Membrane fusion is an essential molecular event involved in many cellular processes, such as exocytosis, endocytosis, intracellular vesicle trafficking, fertilization, and viral infection to target cells. In spite of extensive studies of membrane fusion, however, the basic molecular mechanisms in biological systems are not well understood. Probably, it is due to the complex nature of biological membranes and the variety of possible molecular pathways for membrane fusion. We have studied the membrane fusion process, particularly ion-induced membrane fusion. Biological membrane fusion seems to occur with either ion-induced or non-ion-induced membrane process, particularly the later case is for virus membrane fusion system. Dr. Chernomordik and his co-workers have studied on non-ion-induced lipid membrane fusion and developed the so-called “Stalk-intermediate model” before total membrane fusion. That fusion model has been well received by many membrane fusion investigators, particularly in the virus fusion field. Stalk formation between two lipid membranes may occur due to undulation of lipid molecules or local binding of the lipid bilayers, which results in the formation of a local region of outer monolayer fusion. The stalk hypothesis can be described by macroscopic models treating bilayers and monolayers as homogeneous elastic surfaces. We have also studied non-ion-induced bilayer membrane fusion.
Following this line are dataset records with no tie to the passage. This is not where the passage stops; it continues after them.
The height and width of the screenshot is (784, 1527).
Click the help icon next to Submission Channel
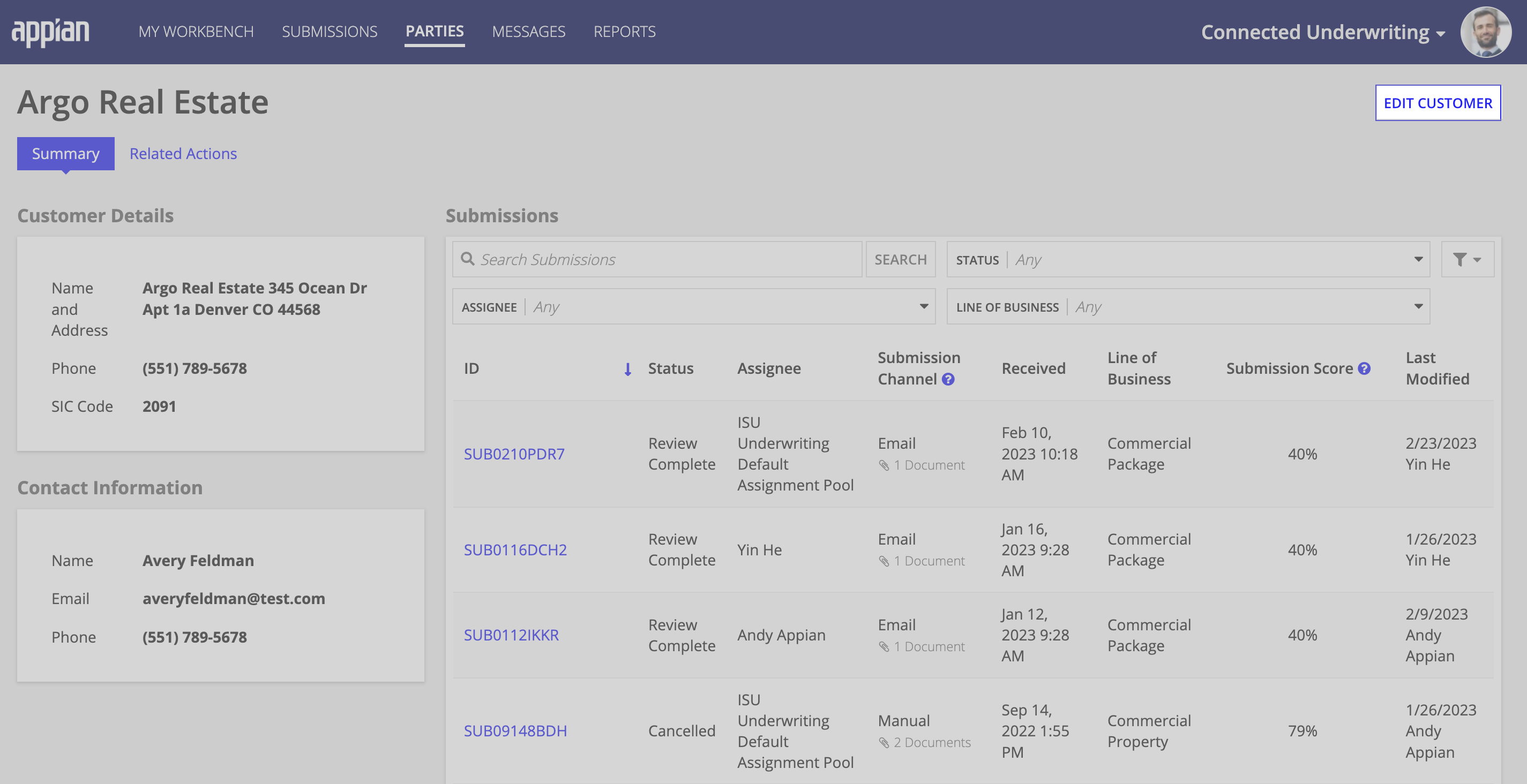[946, 379]
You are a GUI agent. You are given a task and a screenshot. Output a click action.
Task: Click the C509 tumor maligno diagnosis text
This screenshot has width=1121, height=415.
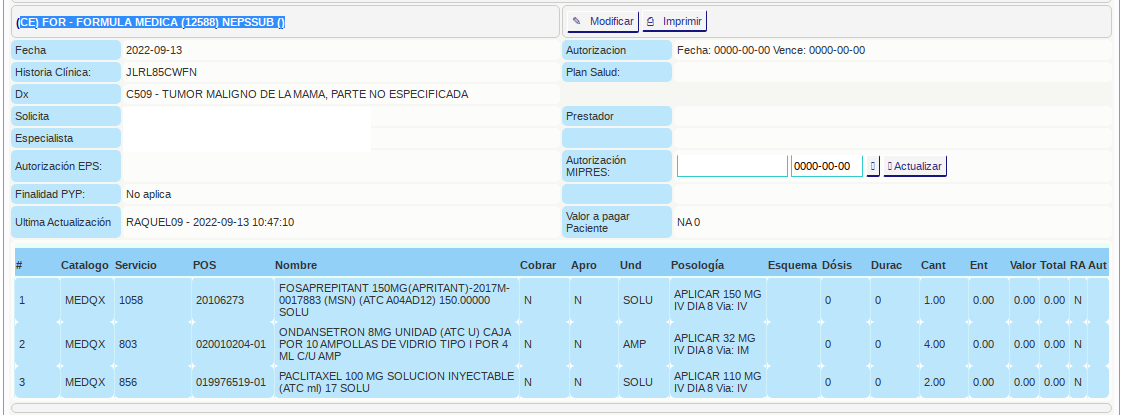pos(297,94)
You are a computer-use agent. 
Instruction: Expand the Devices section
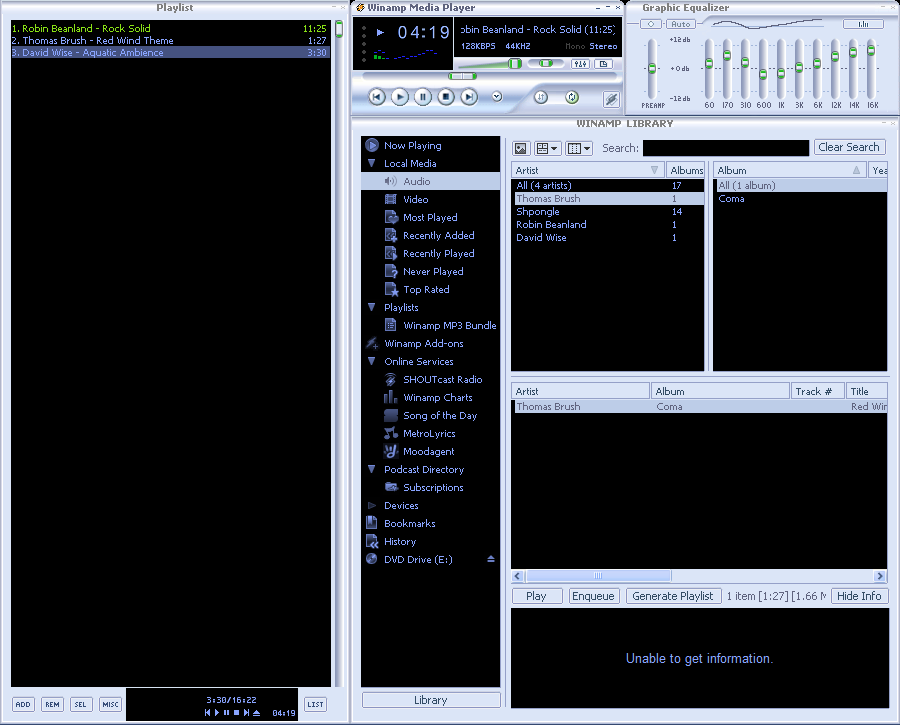coord(372,505)
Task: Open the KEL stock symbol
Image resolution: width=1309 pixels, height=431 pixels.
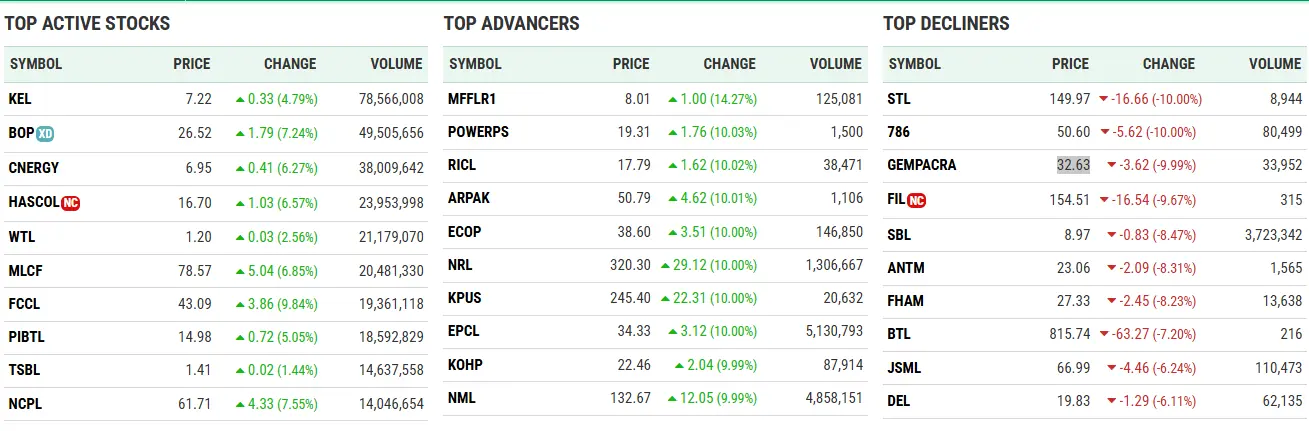Action: (19, 99)
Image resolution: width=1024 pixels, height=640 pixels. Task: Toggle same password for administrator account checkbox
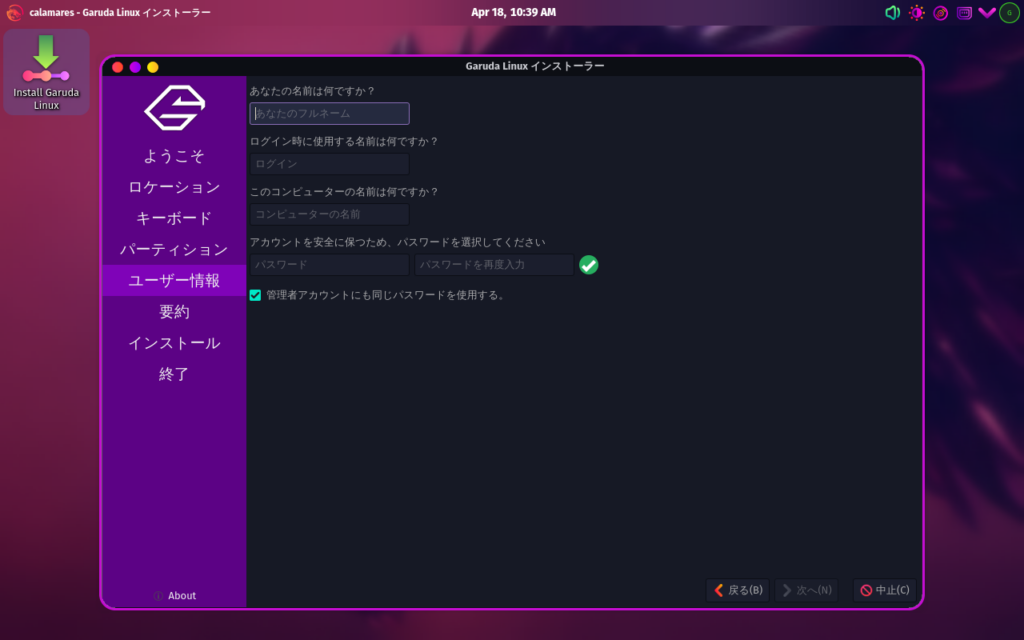(255, 295)
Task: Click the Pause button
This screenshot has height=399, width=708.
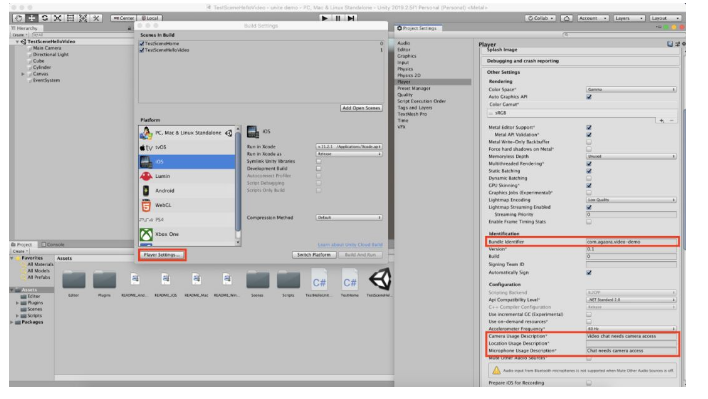Action: pos(338,18)
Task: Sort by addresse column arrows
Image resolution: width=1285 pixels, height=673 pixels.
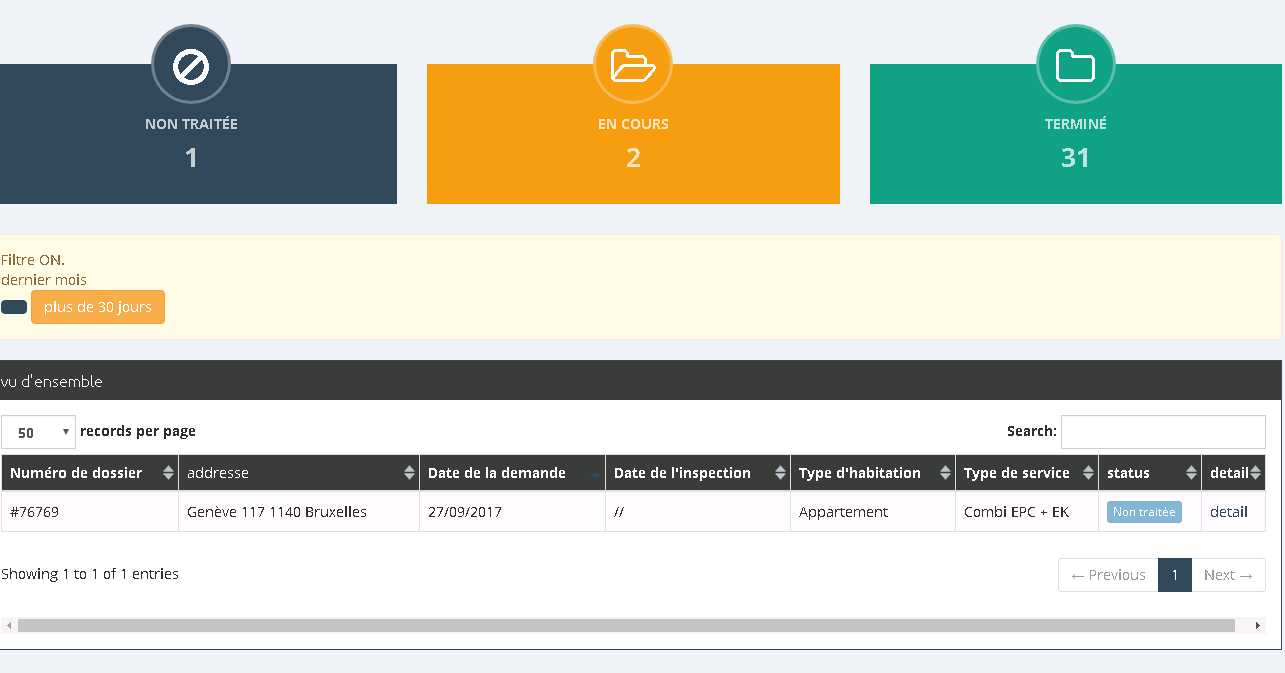Action: [x=409, y=473]
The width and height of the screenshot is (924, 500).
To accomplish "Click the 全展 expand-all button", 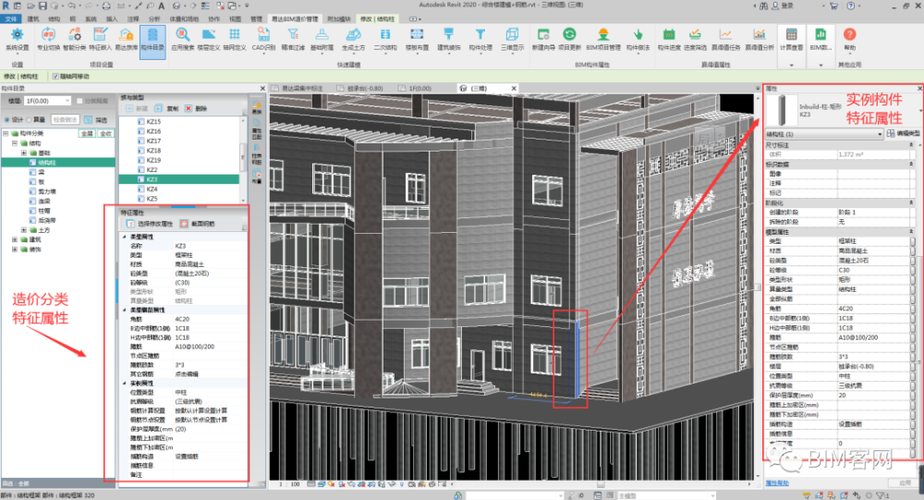I will click(86, 131).
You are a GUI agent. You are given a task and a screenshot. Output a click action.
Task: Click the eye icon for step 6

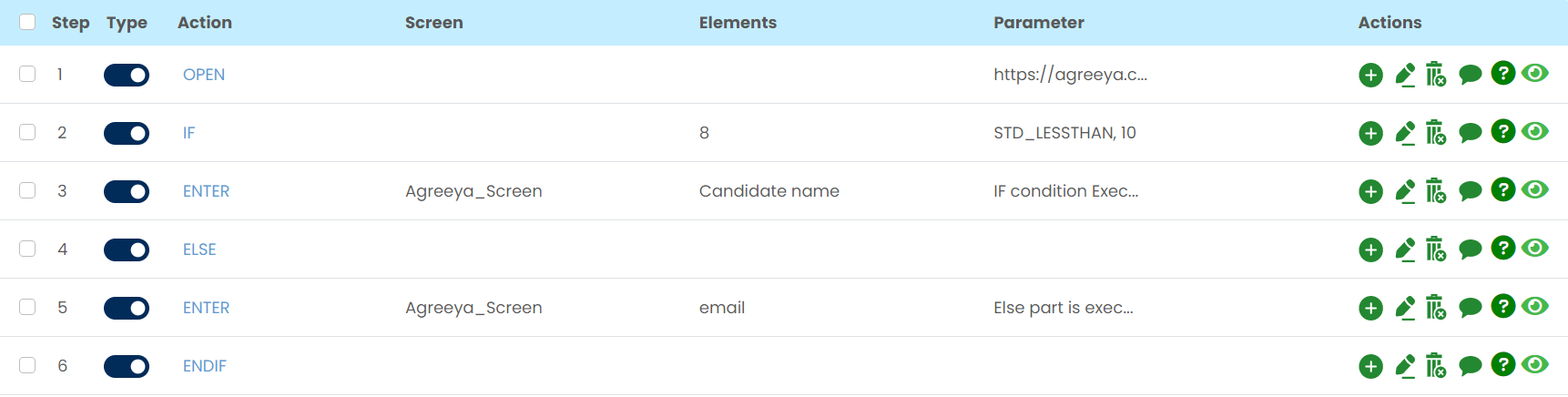[x=1535, y=365]
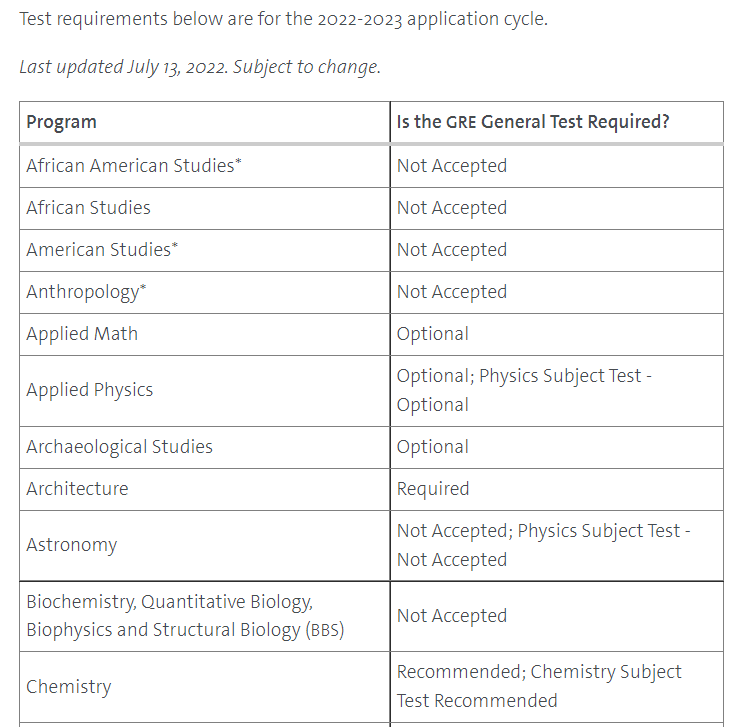Click Chemistry Subject Test Recommended text
The width and height of the screenshot is (745, 727).
[x=606, y=672]
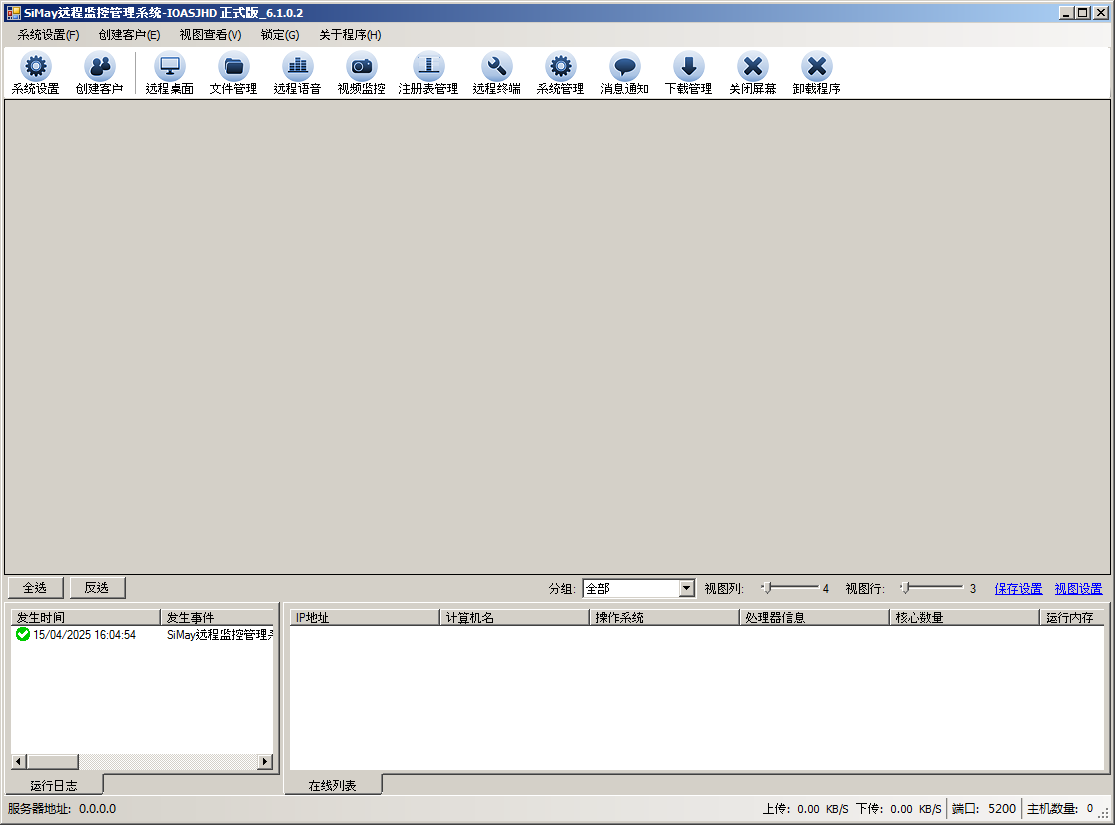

Our membrane fusion theory is based on the interaction energies between the two membranes due to alternation of the membrane surface properties, e.g., hydrophilicity and hydrohobicity of interacting membranes, and then lipid membrane close approach and due to membrane curvature. Although the membrane interaction processes are different between the two models, these membrane fusion properties are the same as those of our ion-induced lipid membrane fusion.